Crystallographic insights into monovalent thallium incorporation: Exploring hydropyrochlore structure for environmental remediation

Hydropyrochlore, ideally (H2O,◻)2Nb2(O,OH)6(H2O), is a cubic mineral (space group Fd3 ̅m, a = 10.56-10.59 Å, Z = 8) belonging to the pyrochlore supergroup (general formula: A2–mB2X6–wY1–n). The K-rich variety of this species is unique to the Lueshe syenitic-carbonatitic deposit (D.R. Congo), where it occurs as the alteration product of primary (Ca,Na)2Nb2O6F pyrochlores. The structure of this mineral is made of a B2X6 (B = Nb, Ti; X = O, OH) framework that generates tunnels along the [110] direction, where the interstitial sites are partially occupied by water molecules and minor amounts of different cations.

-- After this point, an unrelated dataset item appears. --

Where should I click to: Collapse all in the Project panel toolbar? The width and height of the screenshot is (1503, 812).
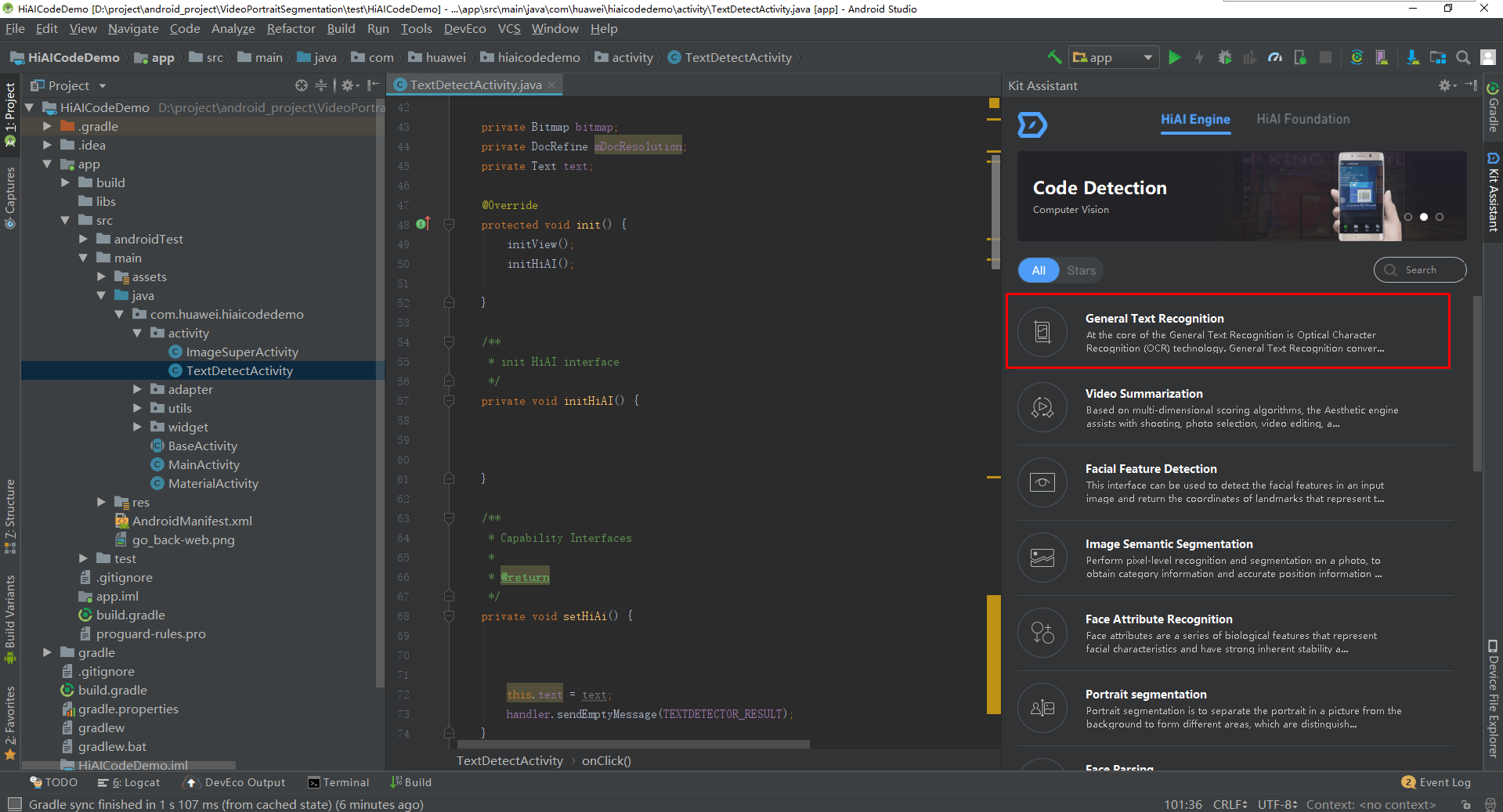(x=321, y=85)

These features form the basis for the ion-exchange properties of hydropyrochlore, making it a promising candidate as a mineral sink for heavy metals (e.g., Tl+) dispersed in aqueous matrices, with interesting environmental implications. Tl+ incorporation was induced through imbibition experiments in a diluted Clerici solution using single crystals of hydropyrochlore from Lueshe (D.R. Congo); the modifications induced by Tl+ incorporation were then evaluated through single-crystal X-ray diffraction (SCXRD), electron microprobe analyses (EMPA) and Fourier transform infrared (FT-IR) spectroscopy. After Tl+ imbibition, a dramatic increase of the A-site electron density (n.e– from ⁓4 to ⁓60) confirms the entry of a substantial amount of Tl+ at this site (up to about 70%), leading to a lengthening of the A-X distances and the consequent expansion of the unit cell. A decrease of the site scattering at the Y′ site (from ⁓9 to ⁓4 e–) also occurs, suggesting a loss of aqueous species. Although the predominance of neutral H2O molecules at the interstitial sites of hydropyrochlore from Lueshe is widely accepted by the mineralogical community, our crystal-chemical and FT-IR data provide evidence that the dominant species might be the hydronium ion, with significant implications on the nomenclature of the pyrochlore supergroup. Understanding the crystallographic aspects of hydropyrochlore as a potential waste form for monovalent thallium immobilization not only addresses a pressing environmental concern, but also contributes to the broader field of waste management.